**Source information:**
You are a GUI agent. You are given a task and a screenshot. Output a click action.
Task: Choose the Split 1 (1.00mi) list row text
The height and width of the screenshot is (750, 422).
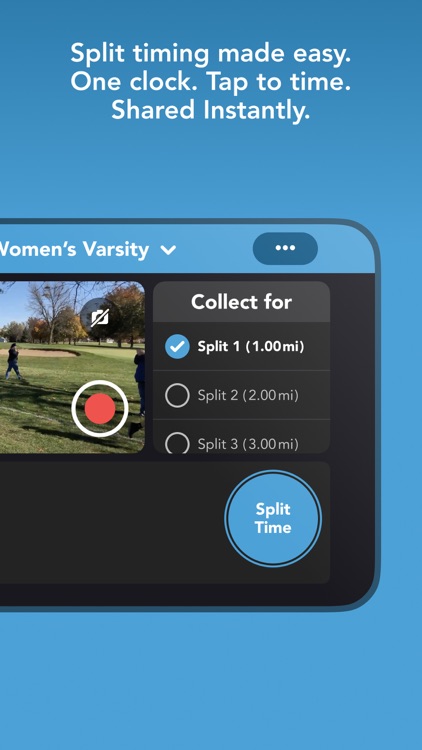(x=251, y=347)
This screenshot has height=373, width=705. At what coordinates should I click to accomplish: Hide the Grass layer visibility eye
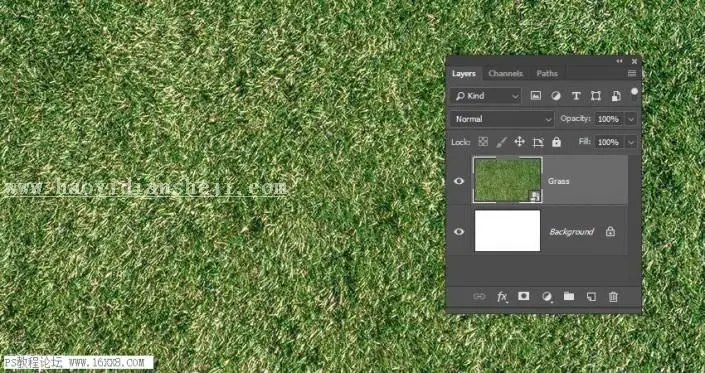click(x=459, y=181)
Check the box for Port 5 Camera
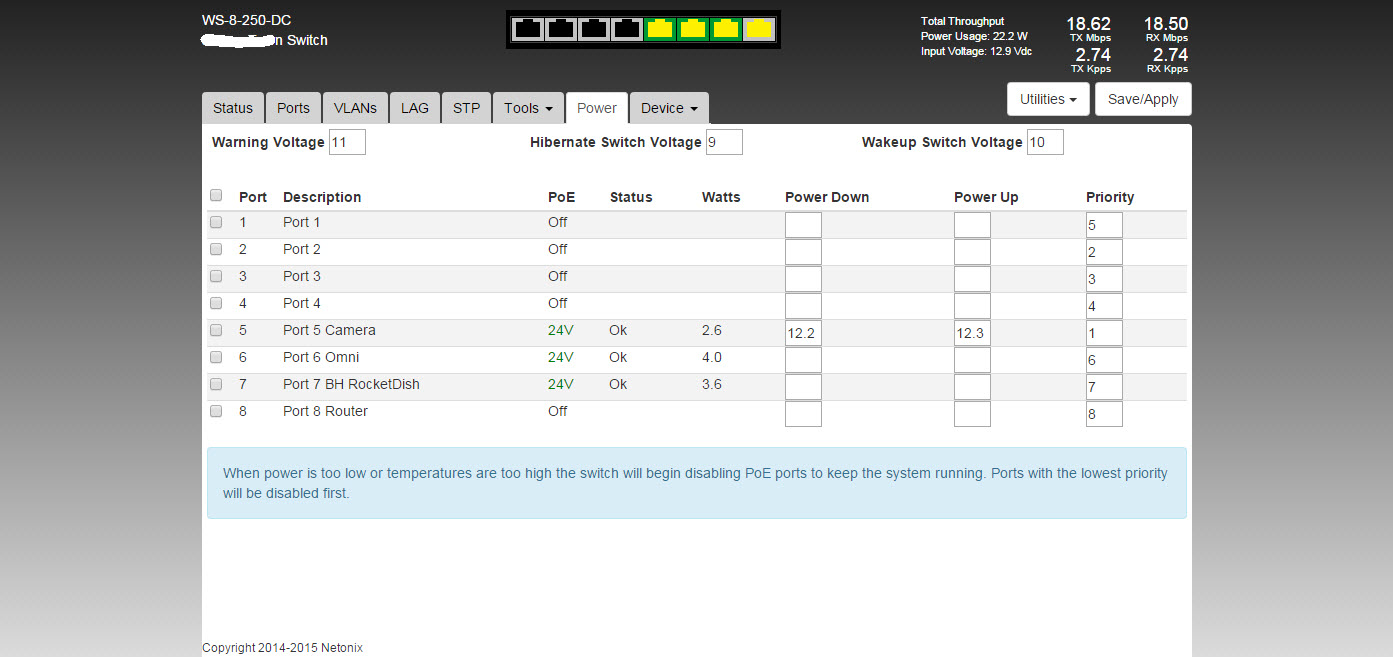1393x657 pixels. coord(216,330)
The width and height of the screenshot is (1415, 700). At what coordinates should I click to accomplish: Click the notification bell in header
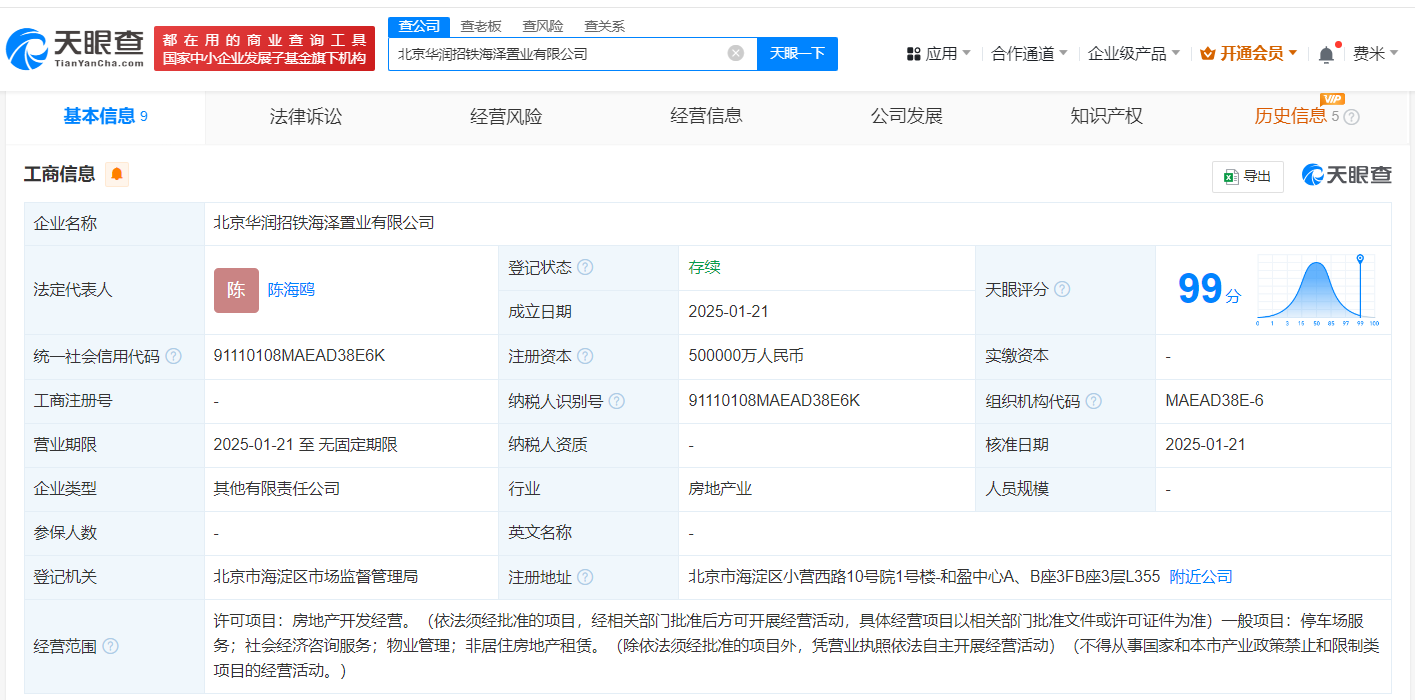pyautogui.click(x=1326, y=54)
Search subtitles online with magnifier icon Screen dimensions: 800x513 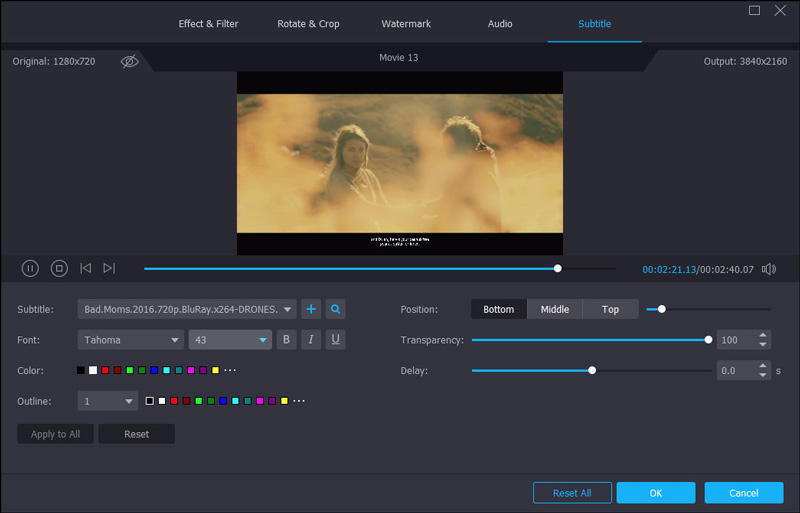pyautogui.click(x=336, y=309)
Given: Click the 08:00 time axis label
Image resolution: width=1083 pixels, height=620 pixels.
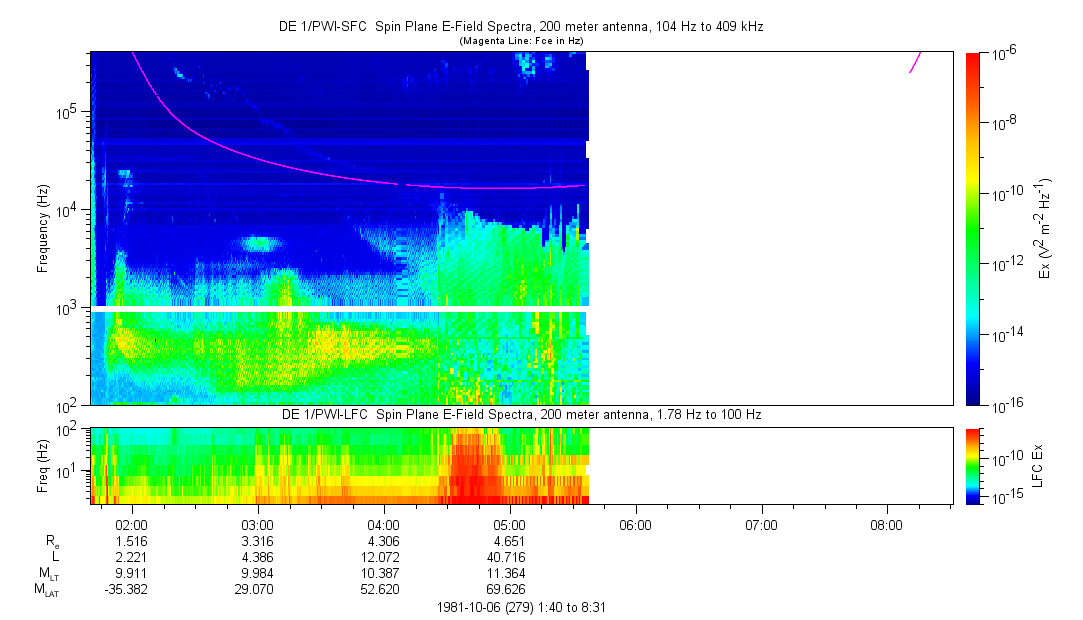Looking at the screenshot, I should (887, 524).
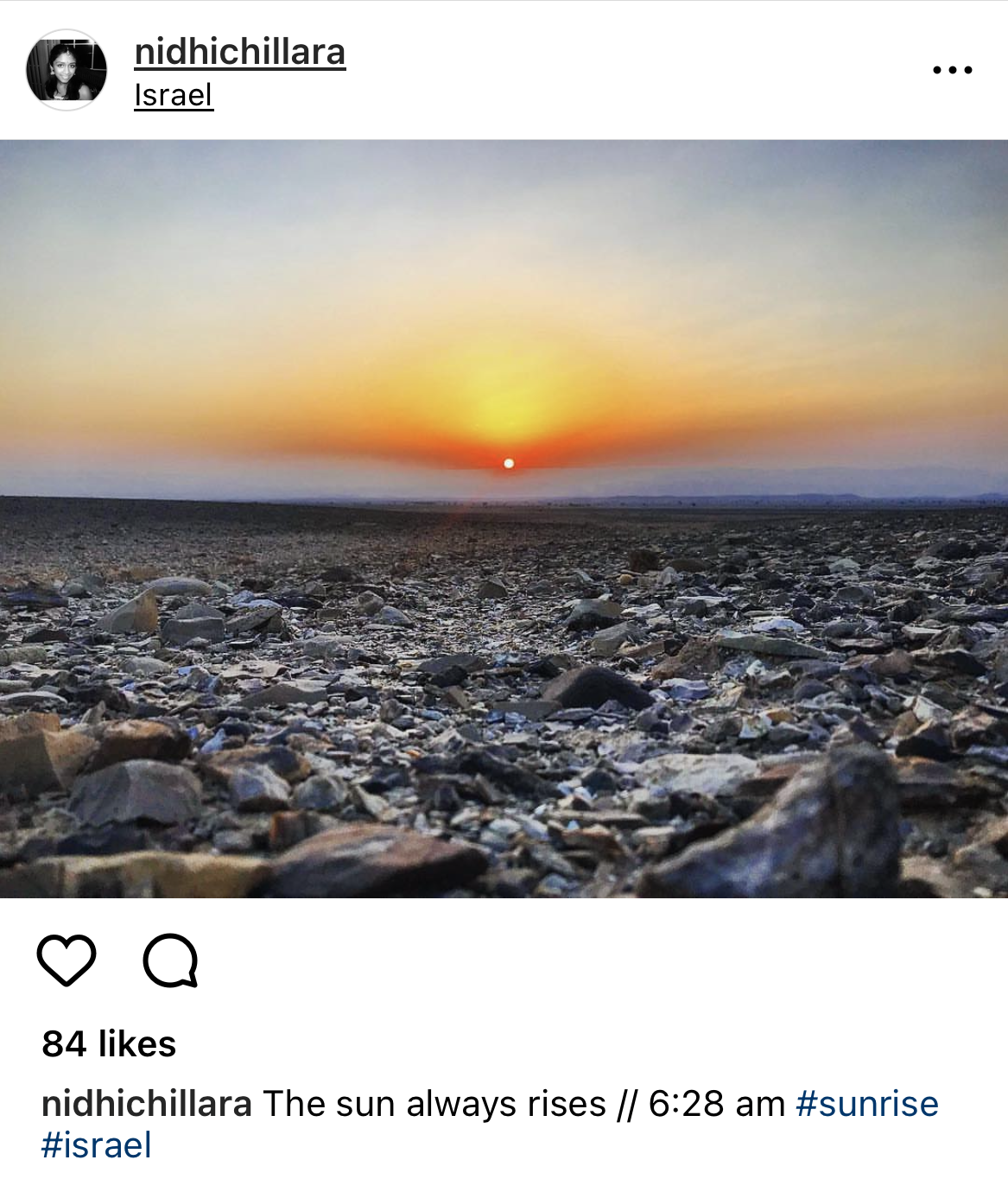Tap the pale blue sky area of photo
The image size is (1008, 1179).
pyautogui.click(x=504, y=199)
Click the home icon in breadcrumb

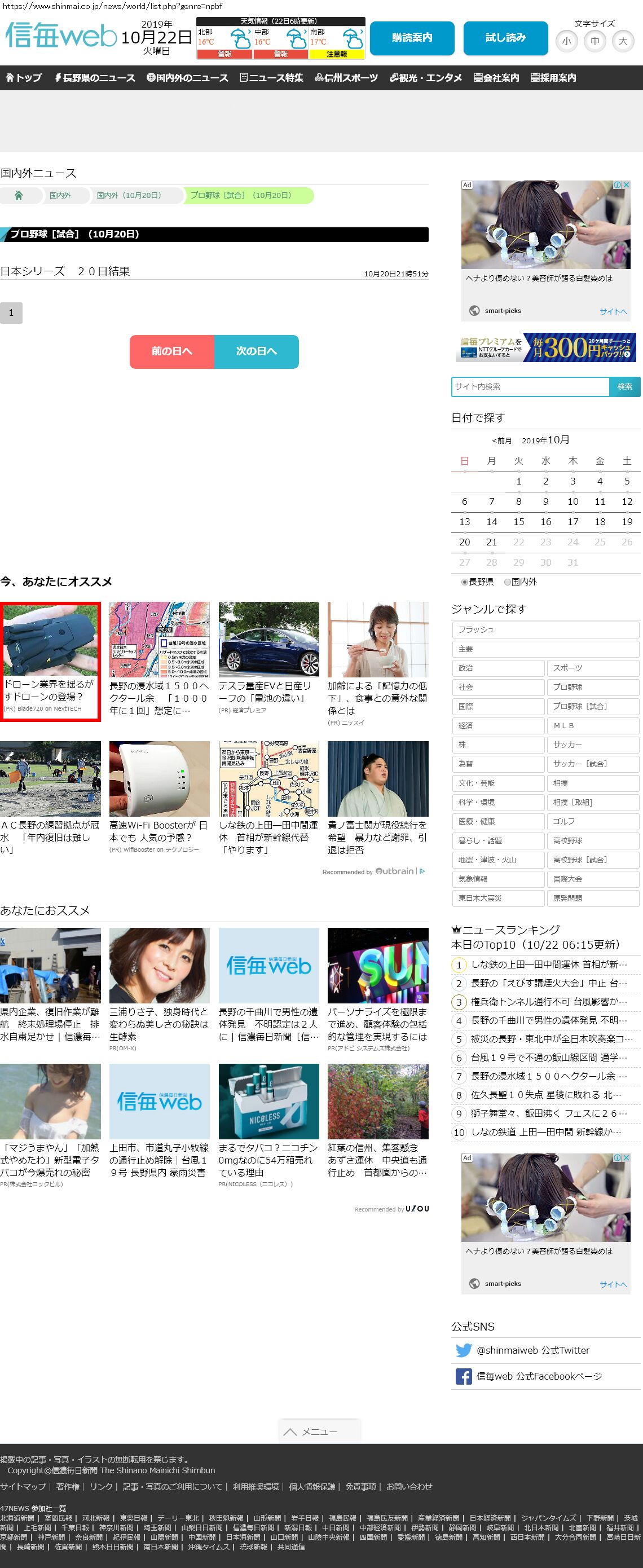[19, 195]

**What needs to be done:**
The answer consists solely of the lines from the one holding "Given: Click the 08:00 time axis label" through the final line of the records, both ends included, each duplicated exactly. Leave images out.

**Your solution:**
Given: Click the 08:00 time axis label
Image resolution: width=1083 pixels, height=620 pixels.
Looking at the screenshot, I should (887, 524).
Tap the pale blue sky area of photo
The image size is (1008, 1179).
pyautogui.click(x=504, y=199)
Click the home icon in breadcrumb

[19, 195]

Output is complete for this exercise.